>>>

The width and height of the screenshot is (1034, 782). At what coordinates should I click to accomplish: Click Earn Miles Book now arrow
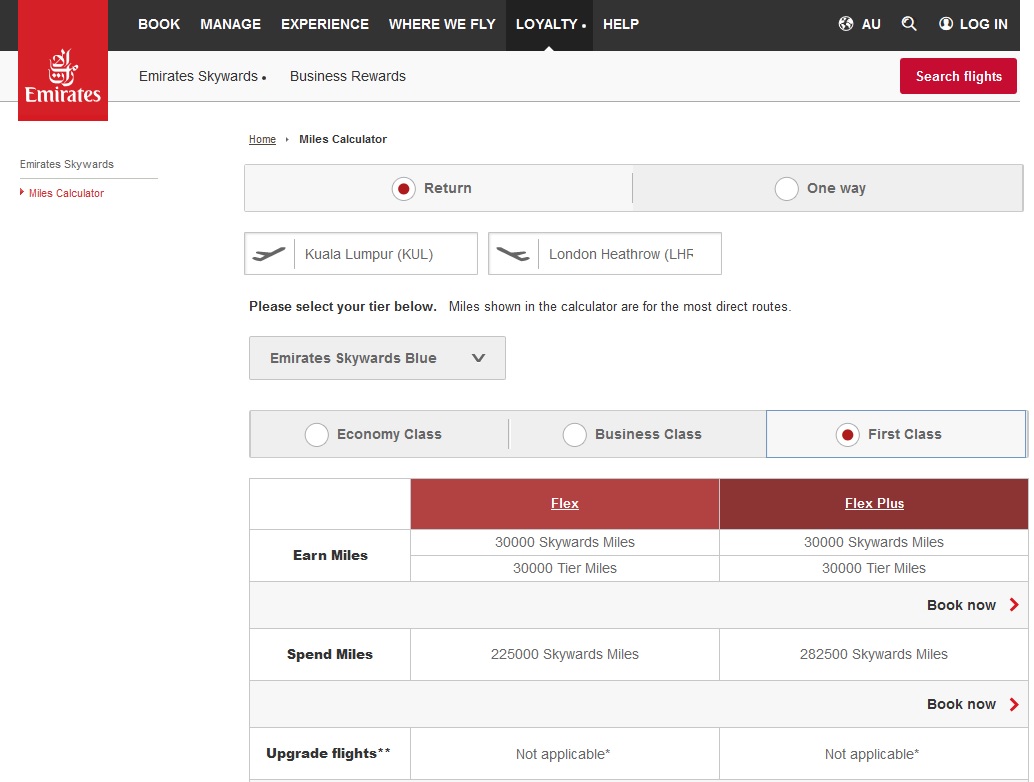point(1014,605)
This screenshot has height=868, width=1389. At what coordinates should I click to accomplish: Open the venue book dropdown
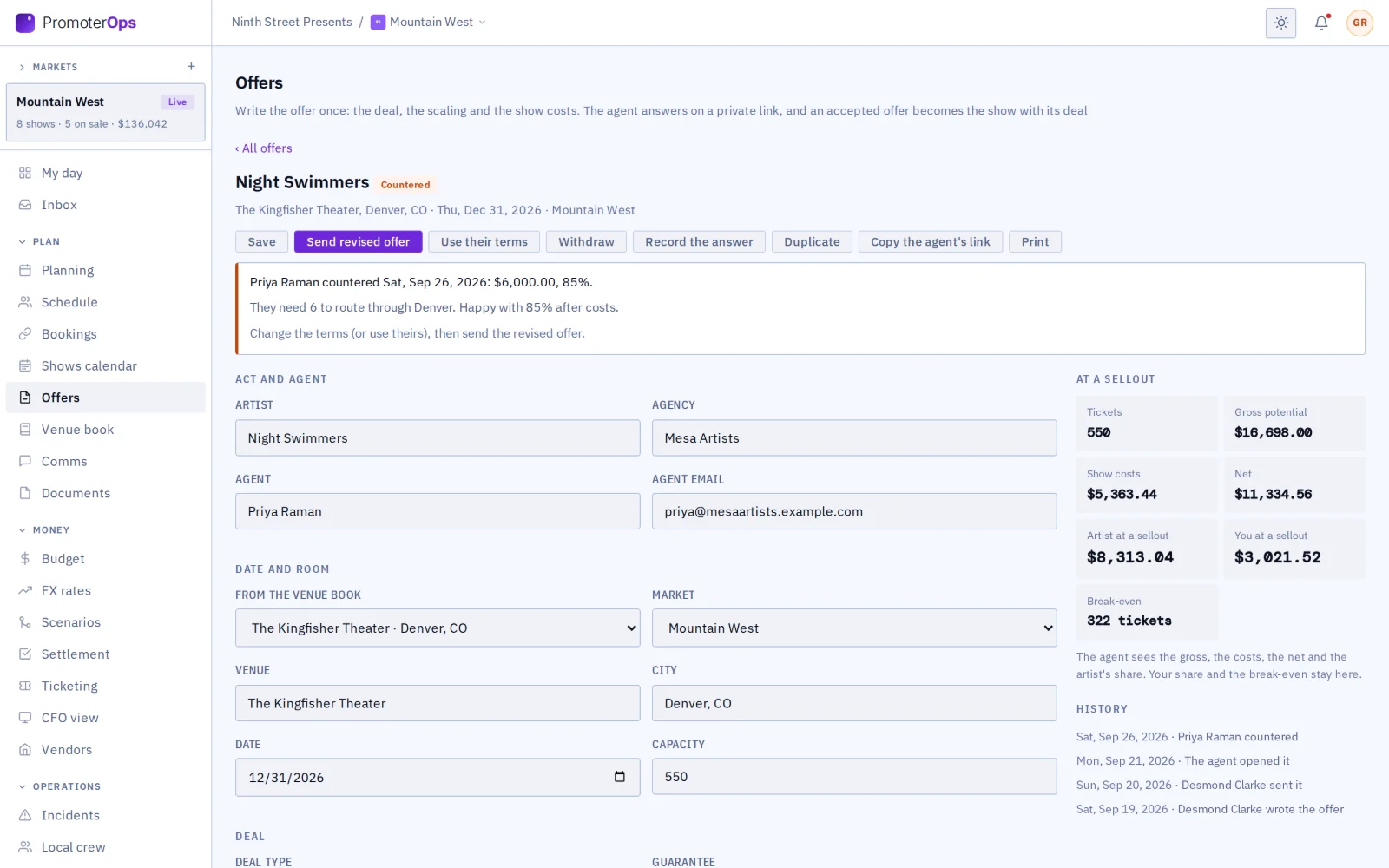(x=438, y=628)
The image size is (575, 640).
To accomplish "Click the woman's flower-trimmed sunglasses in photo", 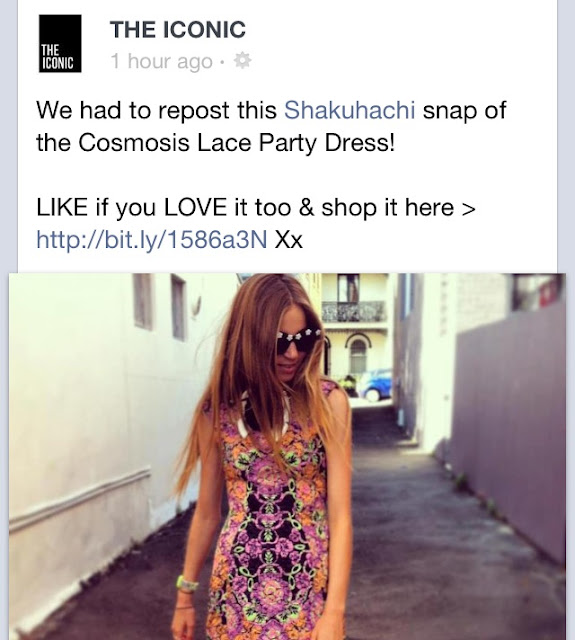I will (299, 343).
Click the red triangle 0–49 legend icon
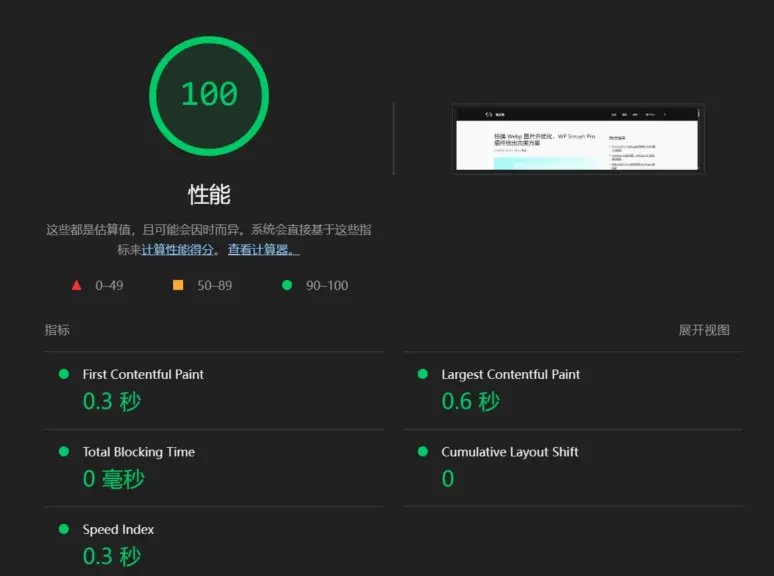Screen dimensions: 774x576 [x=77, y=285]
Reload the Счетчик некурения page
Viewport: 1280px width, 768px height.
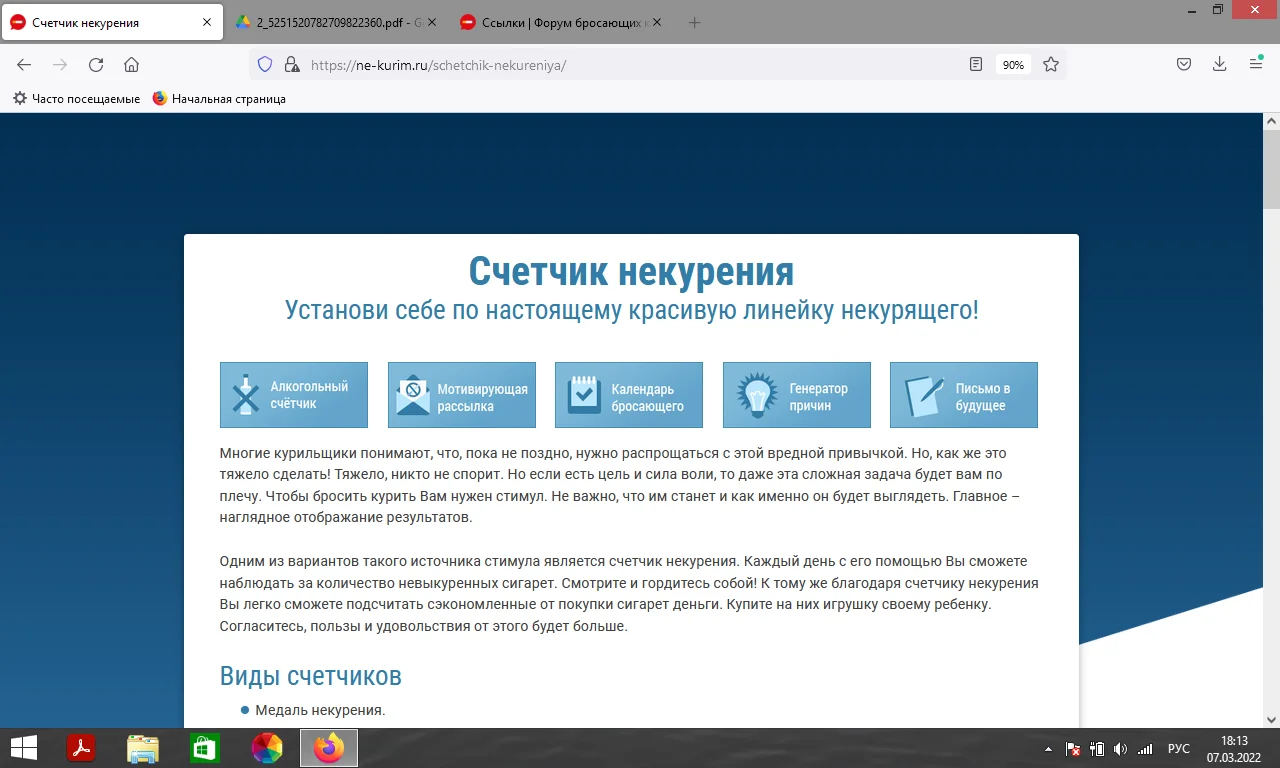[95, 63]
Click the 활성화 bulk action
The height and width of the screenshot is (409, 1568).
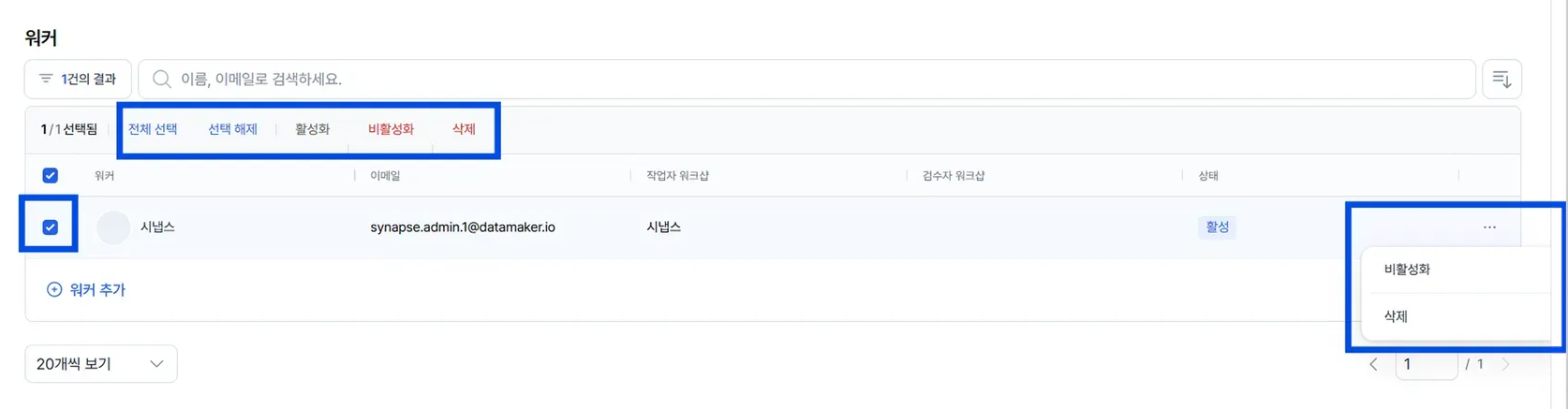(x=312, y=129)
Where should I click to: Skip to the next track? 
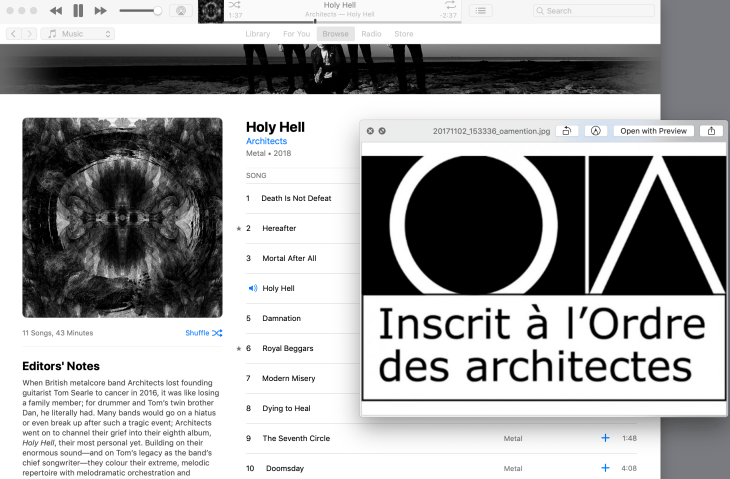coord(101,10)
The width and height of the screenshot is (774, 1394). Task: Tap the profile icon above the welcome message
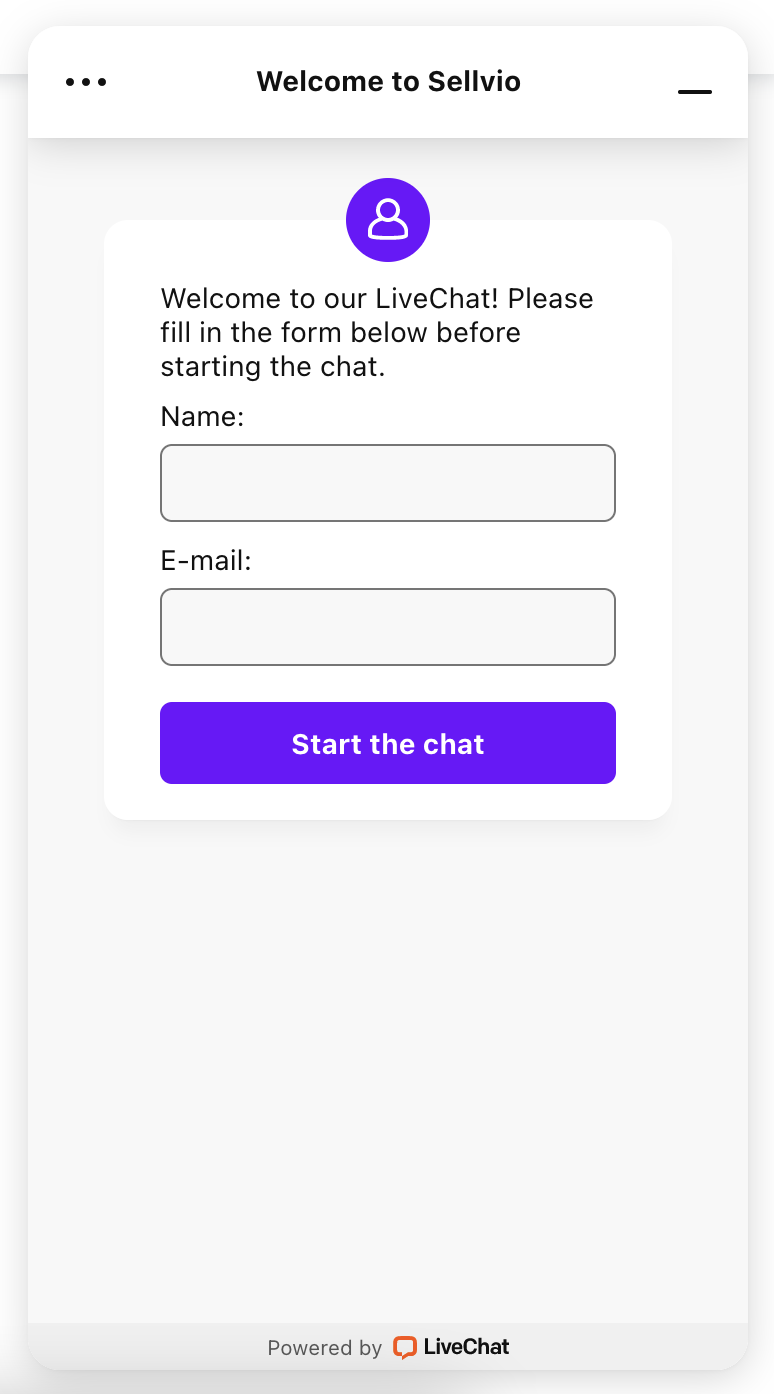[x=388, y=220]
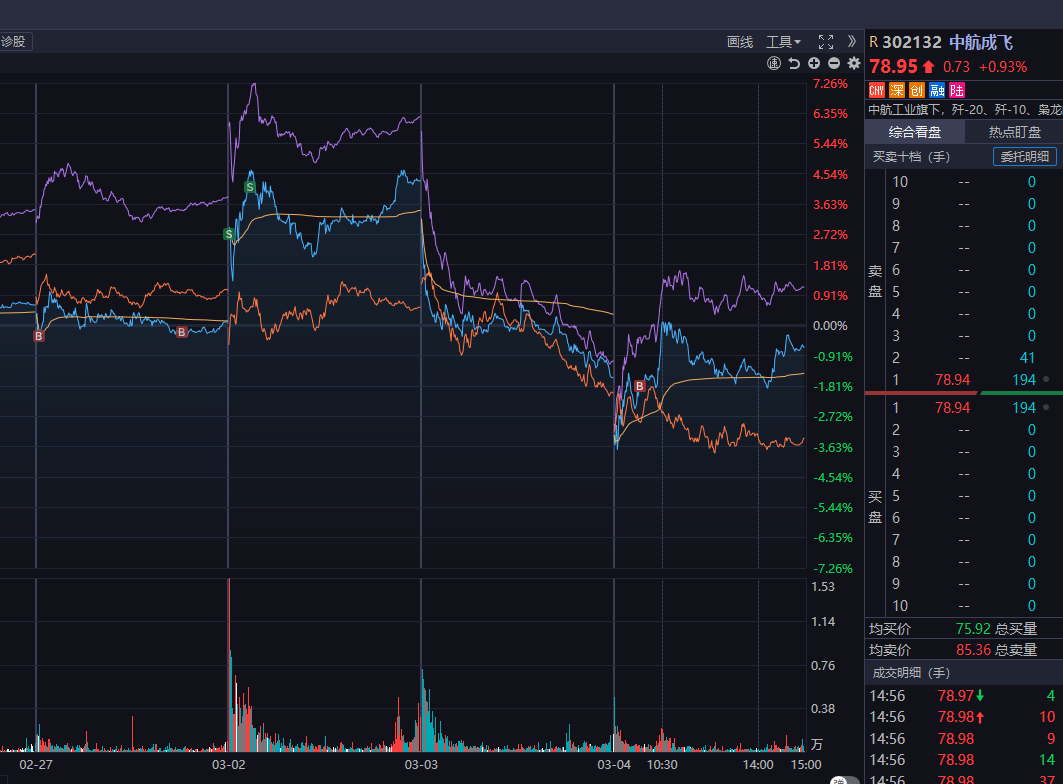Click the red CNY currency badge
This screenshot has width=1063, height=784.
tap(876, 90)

<<<

- EXERCISE DIRECTIONS
Only the lines from the one that holds "Click the 활성화 bulk action" through the final line of the material should be reproduced, word for word, with the pictures omitted.

- WRITTEN RESPONSE
Click the 활성화 bulk action
The height and width of the screenshot is (409, 1568).
(x=312, y=129)
Where should I click to: Skip to the next track? 
coord(101,10)
The width and height of the screenshot is (774, 1394). Task: Tap the profile icon above the welcome message
[x=388, y=220]
Click the red CNY currency badge
This screenshot has width=1063, height=784.
tap(876, 90)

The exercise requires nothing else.